=== TASK DETAILS ===
Edit the part of the records that opens with the line containing "Select the Lifetime" and runs through the end of the records, putting "plan" in place of "status" and leaving everything else as it is. Omit the pictures from your answer.

[Entries for locating words and elements]

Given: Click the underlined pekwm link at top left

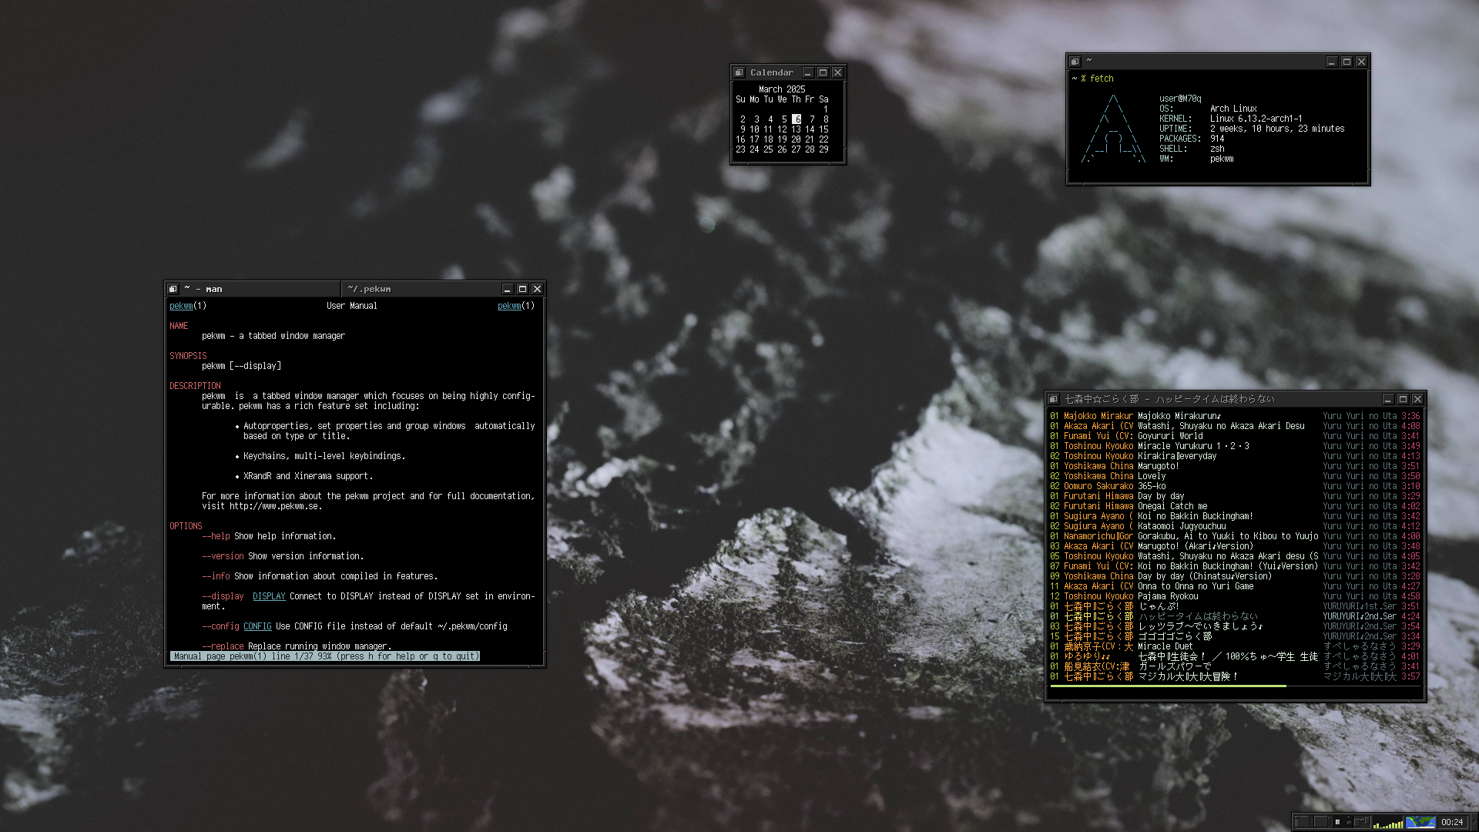Looking at the screenshot, I should coord(181,306).
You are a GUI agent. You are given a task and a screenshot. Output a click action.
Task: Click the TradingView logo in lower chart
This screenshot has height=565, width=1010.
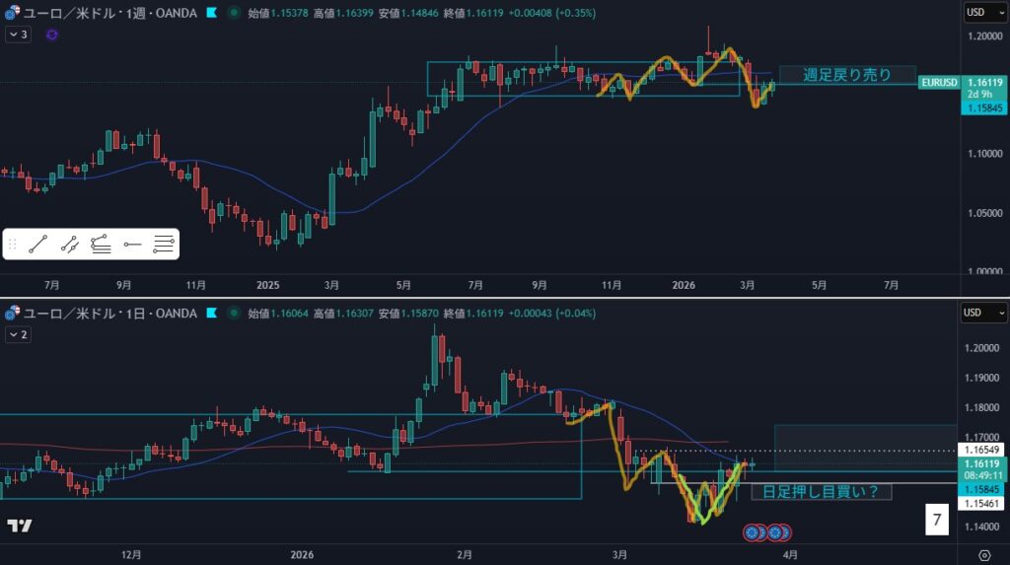(x=18, y=526)
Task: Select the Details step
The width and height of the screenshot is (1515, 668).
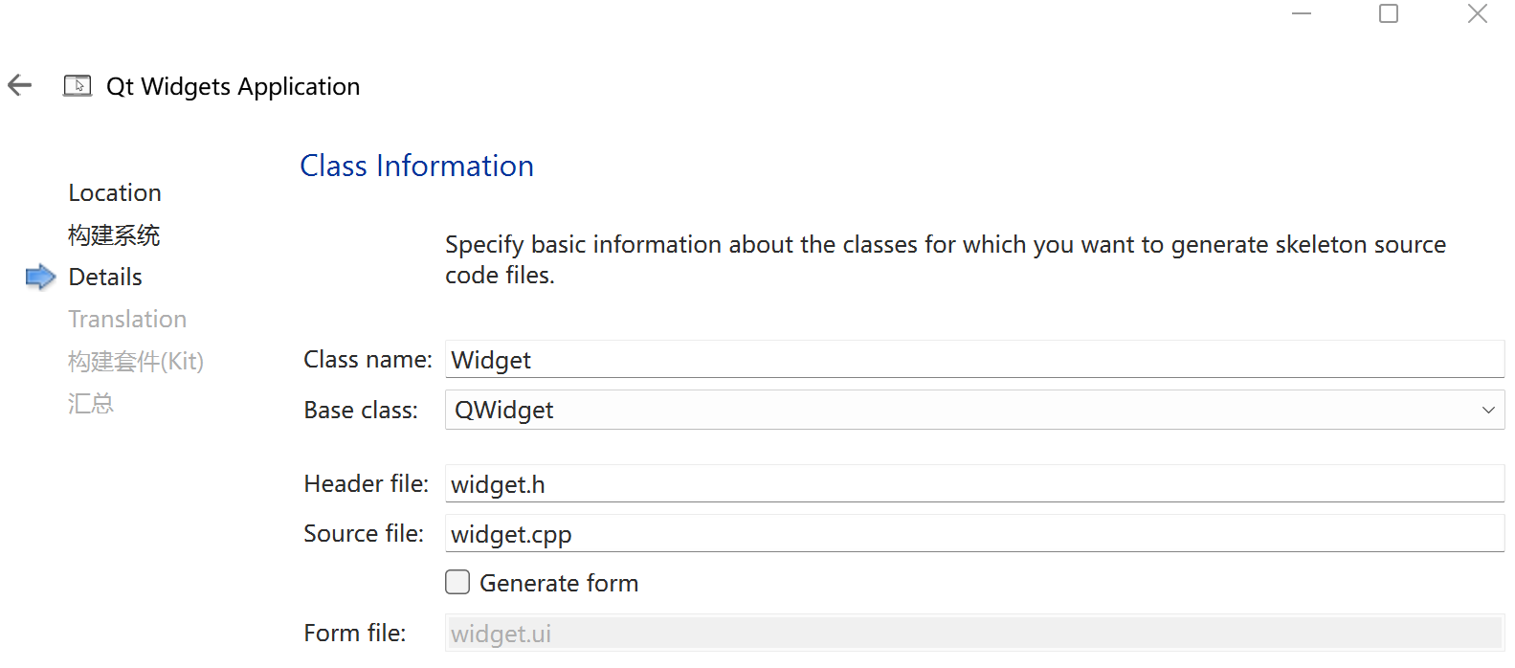Action: point(105,277)
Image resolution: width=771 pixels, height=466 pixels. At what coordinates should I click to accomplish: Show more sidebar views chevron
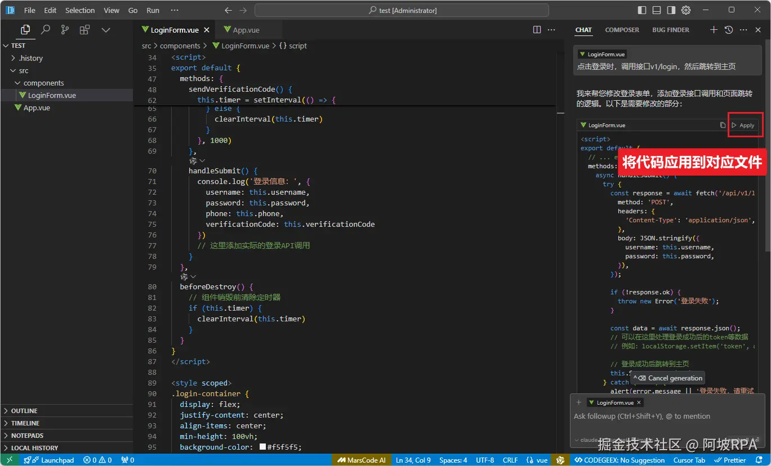[105, 30]
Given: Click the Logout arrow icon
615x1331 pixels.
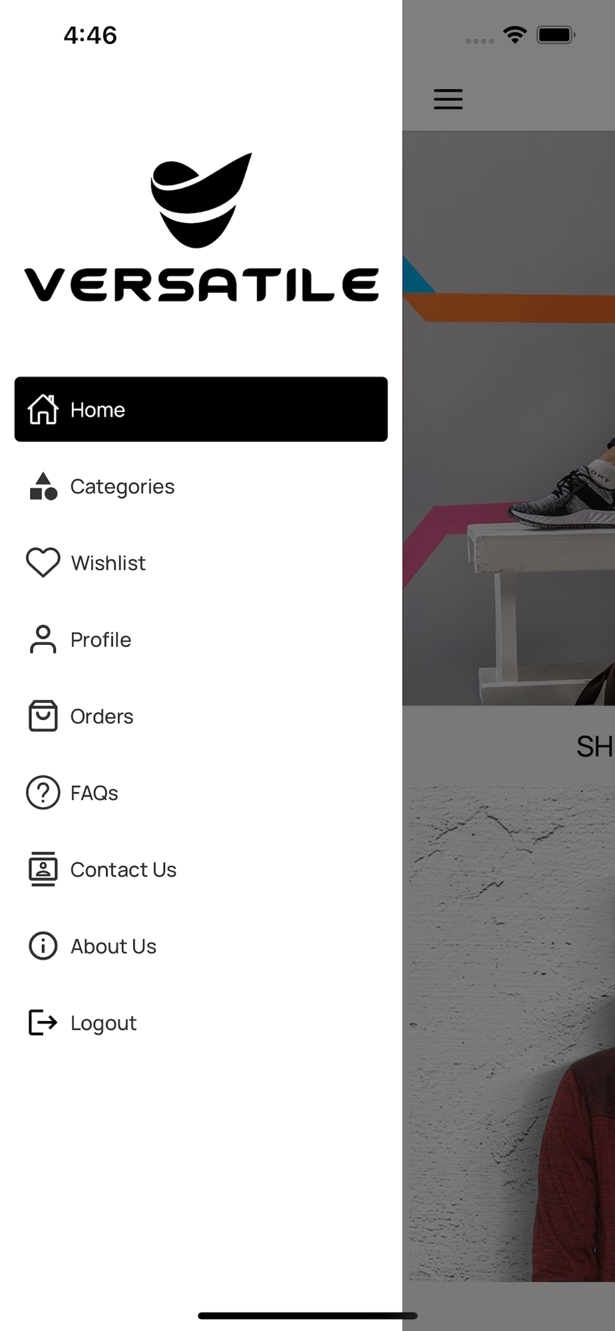Looking at the screenshot, I should 43,1023.
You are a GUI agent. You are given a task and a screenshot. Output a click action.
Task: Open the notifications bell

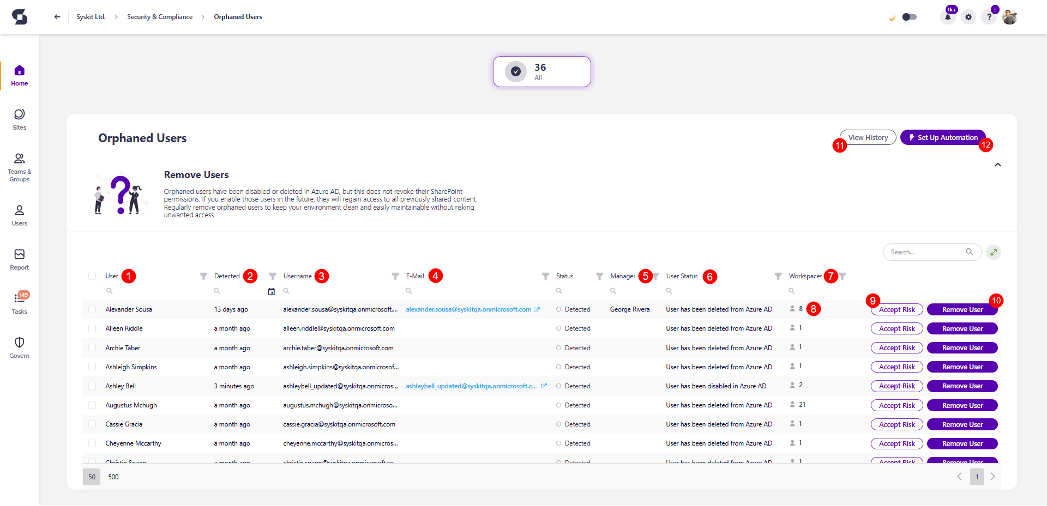(948, 17)
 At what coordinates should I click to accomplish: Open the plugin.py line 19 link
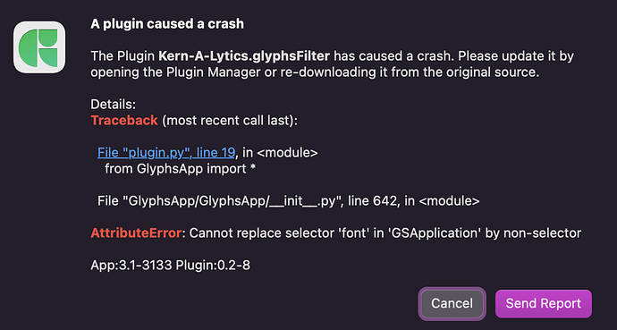coord(166,152)
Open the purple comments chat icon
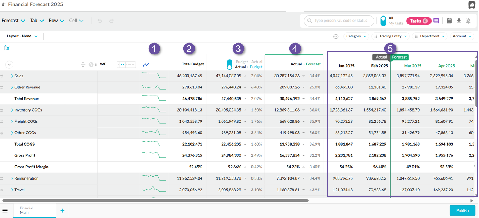This screenshot has width=479, height=218. click(x=436, y=21)

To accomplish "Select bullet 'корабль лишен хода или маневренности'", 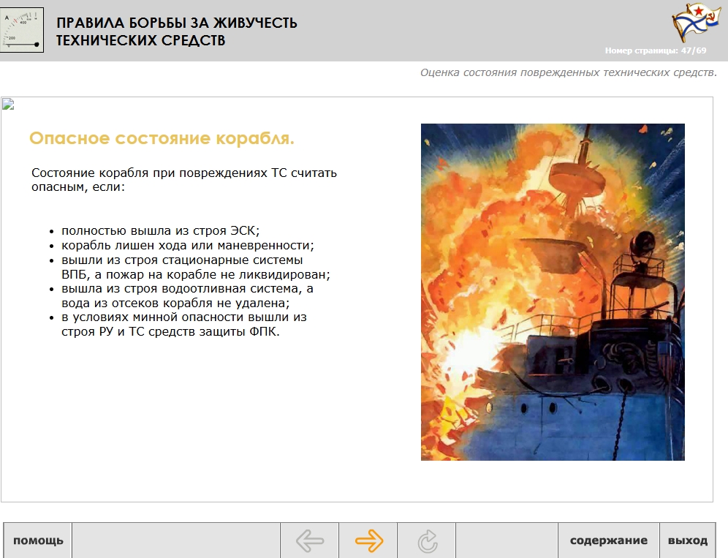I will coord(188,245).
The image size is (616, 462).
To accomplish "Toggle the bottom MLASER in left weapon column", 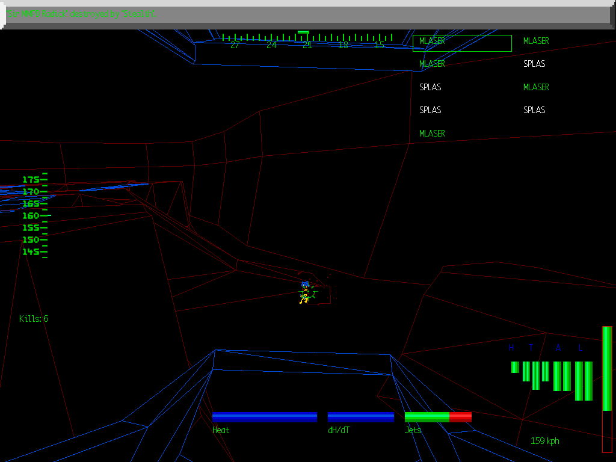I will (x=432, y=134).
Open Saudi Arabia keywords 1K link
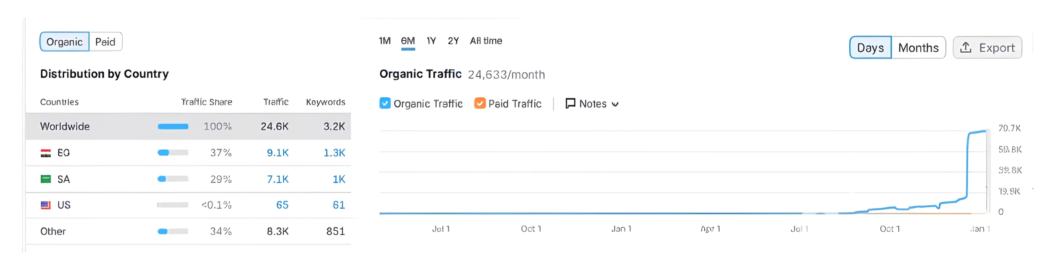Screen dimensions: 1042x276 [x=339, y=179]
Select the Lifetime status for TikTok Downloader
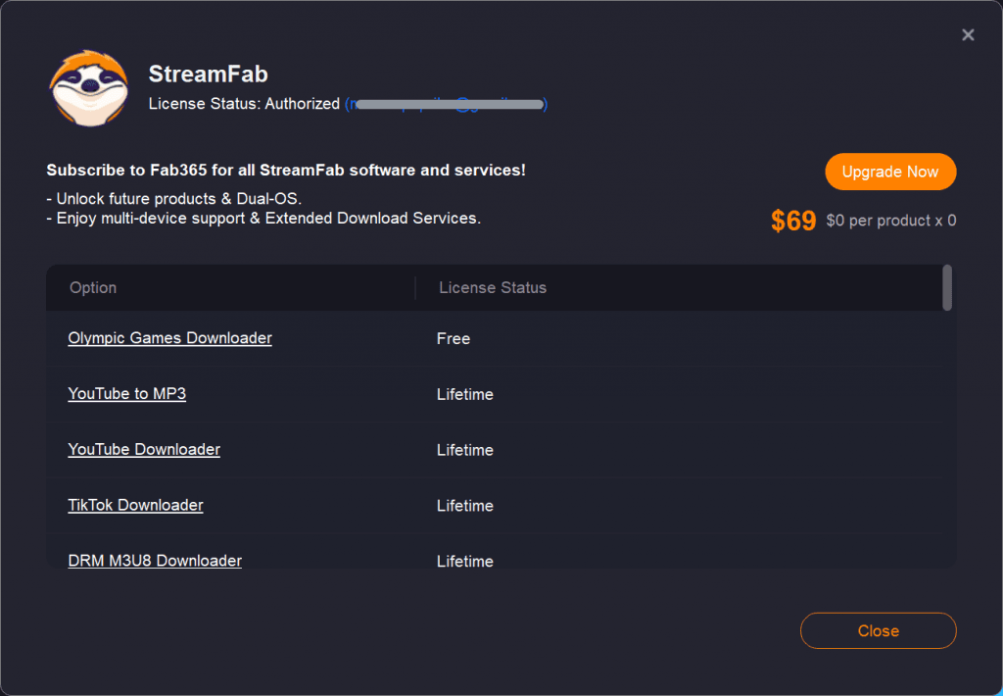The image size is (1003, 696). (x=465, y=506)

=== CORRECT OUTPUT ===
Select the Lifetime plan for TikTok Downloader
The image size is (1003, 696). (x=465, y=506)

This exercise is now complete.